Une laborieuse progression vers l’altruisme culturel

La Commission européenne se penche sur le contrôle de la circulation des biens culturels

Par Jean-Marie Schmitt · Le Journal des Arts

Le 6 octobre 2000 - 1307 mots

La Commission européenne a rendu le 25 mai un rapport concernant l’application, depuis la création du marché unique en 1993, des textes européens sur le contrôle de la circulation des biens culturels. Mémento des difficultés de cheminement d’une réglementation communautaire sur les biens culturels, le rapport fait toutefois apparaître quelques progrès, en particulier l’acceptation des intérêts culturels des autres États membres. Beaucoup reste cependant à faire pour prendre en compte la conscience patrimoniale des voisins. Sur ce point le commerce semblerait plus convaincu que les administrations patrimoniales, surtout préoccupées de leurs trésors nationaux.

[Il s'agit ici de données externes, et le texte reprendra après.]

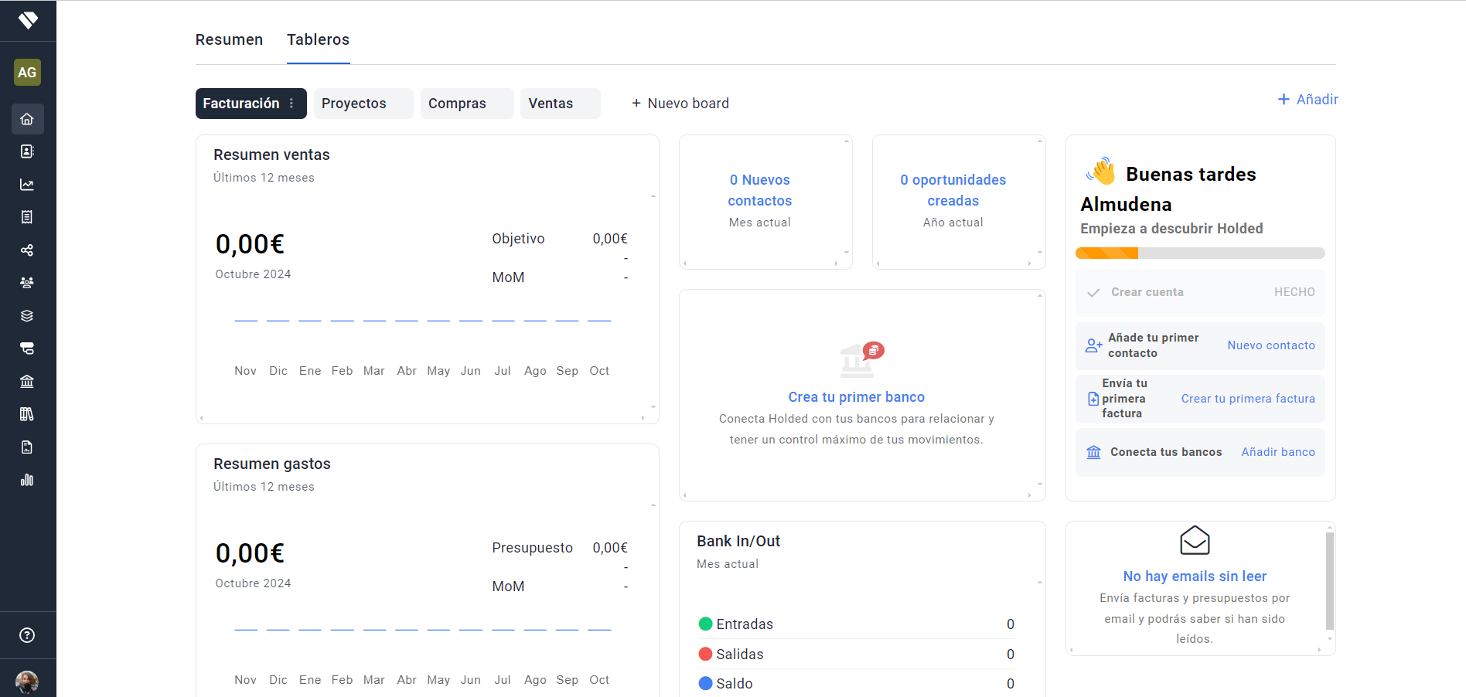
Task: Click the Crea tu primer banco link
Action: point(856,396)
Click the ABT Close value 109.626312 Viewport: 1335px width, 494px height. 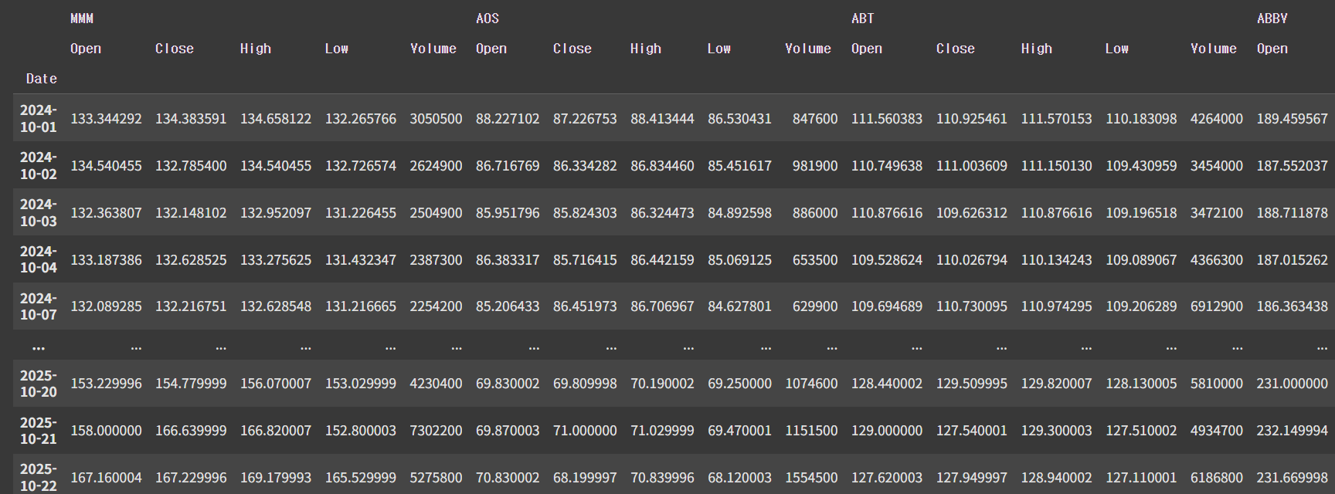pyautogui.click(x=972, y=213)
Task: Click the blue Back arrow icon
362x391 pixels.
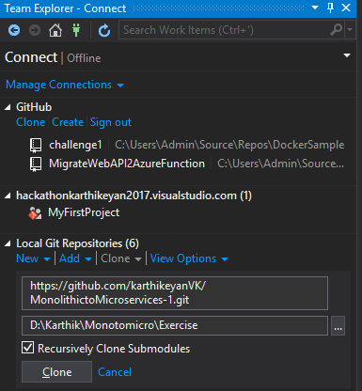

PARIS - La chronologie de la transposition en droit interne de la “directive restitution” par les États membres de l’Union ne peut certes pas être interprétée comme un classement des bons ou moins bons élèves du patrimoine (lire notre encadré). Elle confirme le civisme européen habituel des Scandinaves, et sans doute le degré d’intérêt pour la question des autres États. Dans ce sens il est significatif que les États clés du commerce de l’art européen (Angleterre, Pays-Bas, Belgique et France) se soient déterminés rapidement, malgré leurs traditions juridiques et réglementaires divergentes sur le sujet.

Le rapport de la Commission, après avoir rappelé l’économie du règlement communautaire et de la directive, s’attache à son application. Il constate que l’opinion des États membres est “presque unanimement positive en ce qui concerne la sensibilisation des protagonistes du commerce international”, mais qu’elle est “plus nuancée quant à la réelle diminution du nombre d’exportations illicites”. Explicitant ces opinions la Commission précise que les administrations nationales lui attribuent une plus grande “prise de conscience de l’existence – et de la nécessité de leur protection et défense – de biens appartenant au patrimoine culturel d’autres États membres (...), même si la priorité est donnée à la protection du patrimoine national...”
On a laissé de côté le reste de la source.